LA CLASE TRABAJADORA Si Obama llega a ganar la nominación, uno de los retos característicos de su campaña electoral general será su habilidad para ganarse al tradicional electorado de clase trabajadora que ha seguido en gran número a Clinton en estados como Ohio y Pennsylvania.
El éxito de Clinton con este grupo electoral expuso la vulnerabilidad de Obama con ello —una vulnerabilidad que quizá el senador podría no haber sabido que existía a tal grado, si Clinton se hubiera retirado temprano y él hubiera ganado rápidamente la nominación.
En las últimas semanas, ha empezado a realizar más eventos a menor escala, para hablar más de los retos económicos de su familia mientras crecía (para abordar acusaciones de elitismo). Pareció prestar atención a la crítica recurrente de Clinton de que él sólo tenía que ver con “crear una atmósfera” y “pronunciar discursos estupendos”.
EL FACTOR WRIGHT Aunque esto no involucra a Clinton directamente, la larga batalla de las elecciones primarias permitió que el surgimiento y resurgimiento del antiguo pastor de Obama, el reverendo Jeremiah Wright Jr., se diera ahora, en vez de más tarde.
Se asumía en términos generales que Wright habría sido un asunto en algún momento, así que mejor para Obama que haya sido ahora, que en octubre.
“Es muy probable que volvamos a escuchar del reverendo Wright”, dijo Dan Payne, asesor de medios demócrata. “Sin embargo, de ahora en adelante, la gente de Obama será capaz de manejarlo como noticia vieja”.

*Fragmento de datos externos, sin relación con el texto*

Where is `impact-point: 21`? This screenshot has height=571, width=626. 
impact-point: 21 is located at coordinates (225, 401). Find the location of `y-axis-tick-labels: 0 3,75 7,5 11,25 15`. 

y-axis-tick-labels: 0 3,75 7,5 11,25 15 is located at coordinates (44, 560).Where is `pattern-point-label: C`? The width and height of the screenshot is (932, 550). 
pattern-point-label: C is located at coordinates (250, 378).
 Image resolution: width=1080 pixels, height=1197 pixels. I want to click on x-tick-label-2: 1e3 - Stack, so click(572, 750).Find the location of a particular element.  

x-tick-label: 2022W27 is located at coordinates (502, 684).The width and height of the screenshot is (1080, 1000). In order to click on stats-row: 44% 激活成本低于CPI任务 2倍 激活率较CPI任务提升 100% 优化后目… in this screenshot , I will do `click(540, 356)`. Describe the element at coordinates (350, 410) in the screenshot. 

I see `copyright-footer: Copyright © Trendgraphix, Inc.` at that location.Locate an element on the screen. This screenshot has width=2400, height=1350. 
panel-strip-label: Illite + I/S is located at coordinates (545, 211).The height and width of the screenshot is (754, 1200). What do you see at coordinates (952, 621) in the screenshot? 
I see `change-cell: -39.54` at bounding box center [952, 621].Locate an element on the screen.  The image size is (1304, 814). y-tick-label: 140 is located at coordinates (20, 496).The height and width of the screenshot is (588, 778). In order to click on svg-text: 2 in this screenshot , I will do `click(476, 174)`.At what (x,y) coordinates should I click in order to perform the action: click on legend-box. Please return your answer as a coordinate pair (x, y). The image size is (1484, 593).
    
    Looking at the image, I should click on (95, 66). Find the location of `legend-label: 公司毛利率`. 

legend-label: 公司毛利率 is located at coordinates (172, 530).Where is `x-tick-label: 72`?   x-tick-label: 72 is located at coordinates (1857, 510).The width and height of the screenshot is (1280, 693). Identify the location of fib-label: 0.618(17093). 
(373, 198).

La forma en que Obama manejó la controversia Wright también indicó una evolución que podría serle de beneficio.
LO AYUDÓ A DEFINIRSE Allí están los ejemplos de Michael Dukakis y John Kerry, ambos hijos serios y sobrios de Massachusetts que disfrutaron de contiendas primarias relativamente fáciles antes de ser vencidos en las elecciones generales, en 1988 y el 2004, respectivamente, por dos generaciones de Bush. Ambos podrían haberse beneficiado de pruebas iniciales más difíciles. “Unas primarias difíciles pueden desarrollarte anticuerpos”, dijo Rogers.
Hoy, Obama es un candidato mejor preparado y mejor definido, y sin duda, más fuerte, de lo que habría sido sin su rival.